- **Extrait fourni**

┄┄┄┄┄┄

Six familles de techniques sont abordées : la friture, la vapeur, les mijotés issus des traditions sino thaïes, les cuissons braisées et les cuissons à chaleur douce, les cuissons à chaleur sèche et les grillades, ainsi que les saucisses, qui forment une catégorie distincte en raison de leurs modes de préparation et de leurs usages régionaux. Ces techniques complètent celles abordées dans nos articles consacrés aux salades, aux currys, aux soupes et aux plats sautés.
La friture dans la cuisine thaï
La friture occupe une place centrale dans de nombreux plats thaïlandais. Elle permet d’obtenir une surface croustillante tout en préservant la tendreté de la chair.
Le poulet frit est sans doute la recette la plus représentative de cette technique et également une des plus populaires à l'échelle du pays. La viande est d’abord marinée : il existe maintes variations autour des marinades mais on y retrouve couramment sauce poisson et sucre, graines et racines de coriandre, cumin, poivre blanc et ail. Elle est ensuite enrobée d’une panure légère, à base de farine croustillante ou de fécule, puis plongée dans une huile suffisamment chaude pour obtenir une peau croustillante qui va contraster avec la chair moelleuse. Le poulet frit est accompagné d'une sauce trempette à base de piments doux, ce qui rappelle le principe de certains en-cas frits. Pour autant il s'agit bien d'un plat à part entière et non pas d'un simple en-cas car il est accompagné le plus souvent de riz gluant. C'est une recette fort populaire, en particulier à l'heure du petit déjeuner.

┄┄┄┄┄┄

- **Extrait des données**

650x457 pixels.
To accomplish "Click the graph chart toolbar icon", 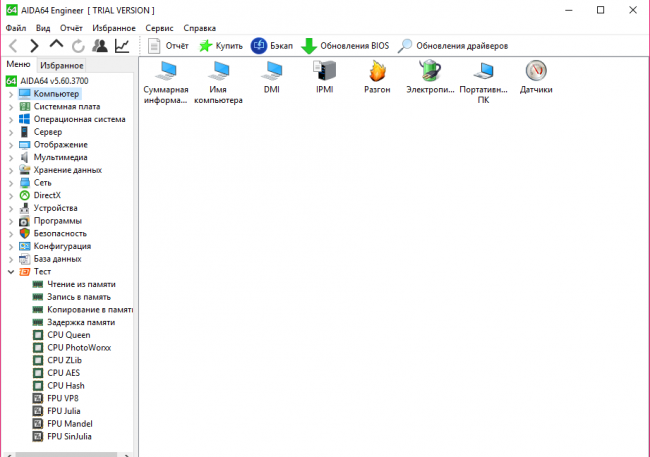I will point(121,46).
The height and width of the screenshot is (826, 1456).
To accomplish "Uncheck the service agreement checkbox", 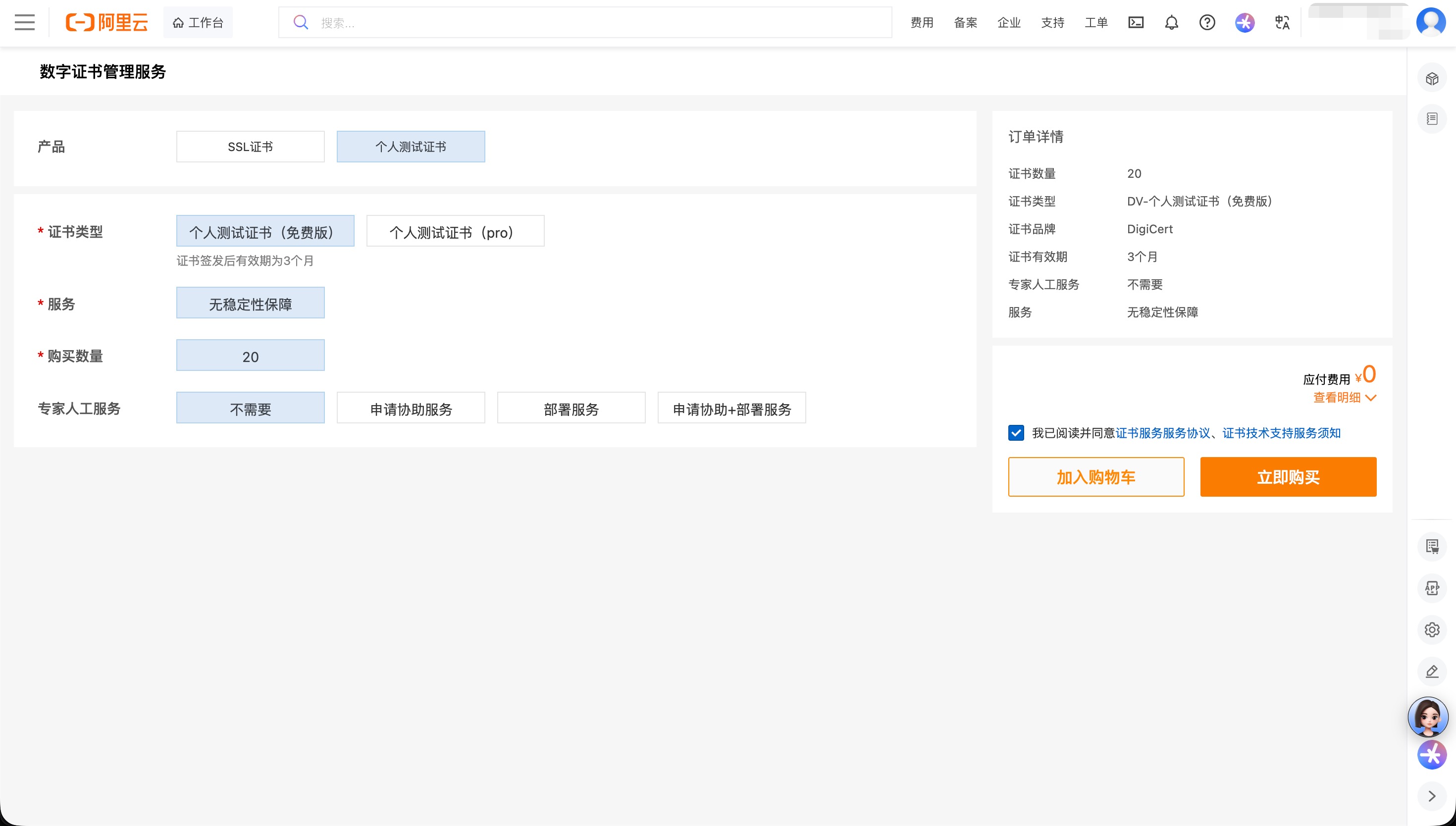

┄┄┄┄┄┄

- **Consigne**
Pour chaque affirmation, dites si elle concorde avec l'extrait sur les techniques de cuisson thaïes, par oui ou non, en citant mot pour mot les termes qui tranchent.
1. Le poulet frit est le plus souvent servi avec du riz gluant.
2. Le poulet frit est recouvert d'une panure épaisse.
3. Les saucisses constituent une catégorie à part.
Répondez en vous fondant uniquement sur l'extrait.

- **Corrigé**
1. Oui : « il est accompagné le plus souvent de riz gluant ».
2. Non : « enrobée d’une panure légère ».
3. Oui : « les saucisses, qui forment une catégorie distincte ».